TASK DESCRIPTION. Retype every line of the records exactly.

(Records from a data collection)
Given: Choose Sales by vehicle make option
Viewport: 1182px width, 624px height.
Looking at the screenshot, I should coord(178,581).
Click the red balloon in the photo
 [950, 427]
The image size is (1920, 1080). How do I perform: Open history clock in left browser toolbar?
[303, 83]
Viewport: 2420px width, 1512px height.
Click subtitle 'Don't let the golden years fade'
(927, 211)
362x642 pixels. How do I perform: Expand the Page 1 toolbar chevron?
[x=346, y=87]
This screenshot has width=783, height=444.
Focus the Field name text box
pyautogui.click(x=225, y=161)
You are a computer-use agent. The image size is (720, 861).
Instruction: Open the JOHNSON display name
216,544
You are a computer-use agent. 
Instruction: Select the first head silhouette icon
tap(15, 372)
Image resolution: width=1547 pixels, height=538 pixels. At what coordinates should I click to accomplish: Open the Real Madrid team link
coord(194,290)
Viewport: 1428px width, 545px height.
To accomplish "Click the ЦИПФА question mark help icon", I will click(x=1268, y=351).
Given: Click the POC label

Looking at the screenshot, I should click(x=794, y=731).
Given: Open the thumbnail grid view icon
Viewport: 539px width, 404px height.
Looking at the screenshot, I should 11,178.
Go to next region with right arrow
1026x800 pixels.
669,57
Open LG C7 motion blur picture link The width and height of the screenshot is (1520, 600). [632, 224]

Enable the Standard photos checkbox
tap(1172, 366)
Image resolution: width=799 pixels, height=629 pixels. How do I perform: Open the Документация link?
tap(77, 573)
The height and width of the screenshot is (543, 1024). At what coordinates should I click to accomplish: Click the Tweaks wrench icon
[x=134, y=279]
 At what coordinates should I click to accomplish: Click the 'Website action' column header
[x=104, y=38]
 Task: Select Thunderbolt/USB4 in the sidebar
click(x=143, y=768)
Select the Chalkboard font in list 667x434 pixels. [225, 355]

RESPONSE TO THIS TASK.
Given: Choose Sales by vehicle make option
Viewport: 1182px width, 624px height.
Looking at the screenshot, I should coord(178,581).
Click the red balloon in the photo
 [950, 427]
The image size is (1920, 1080). How do I perform: Open history clock in left browser toolbar?
[303, 83]
Viewport: 2420px width, 1512px height.
Click subtitle 'Don't let the golden years fade'
(927, 211)
362x642 pixels. How do I perform: Expand the Page 1 toolbar chevron?
[x=346, y=87]
This screenshot has width=783, height=444.
Focus the Field name text box
pyautogui.click(x=225, y=161)
You are a computer-use agent. The image size is (720, 861).
Instruction: Open the JOHNSON display name
216,544
You are a computer-use agent. 
Instruction: Select the first head silhouette icon
tap(15, 372)
Image resolution: width=1547 pixels, height=538 pixels. At what coordinates should I click to accomplish: Open the Real Madrid team link
coord(194,290)
Viewport: 1428px width, 545px height.
To accomplish "Click the ЦИПФА question mark help icon", I will click(x=1268, y=351).
Given: Click the POC label

Looking at the screenshot, I should click(x=794, y=731).
Given: Open the thumbnail grid view icon
Viewport: 539px width, 404px height.
Looking at the screenshot, I should 11,178.
Go to next region with right arrow
1026x800 pixels.
669,57
Open LG C7 motion blur picture link The width and height of the screenshot is (1520, 600). [632, 224]

Enable the Standard photos checkbox
tap(1172, 366)
Image resolution: width=799 pixels, height=629 pixels. How do I perform: Open the Документация link?
tap(77, 573)
The height and width of the screenshot is (543, 1024). At what coordinates should I click to accomplish: Click the Tweaks wrench icon
[x=134, y=279]
 At what coordinates should I click to accomplish: Click the 'Website action' column header
[x=104, y=38]
 Task: Select Thunderbolt/USB4 in the sidebar
click(x=143, y=768)
Select the Chalkboard font in list 667x434 pixels. [225, 355]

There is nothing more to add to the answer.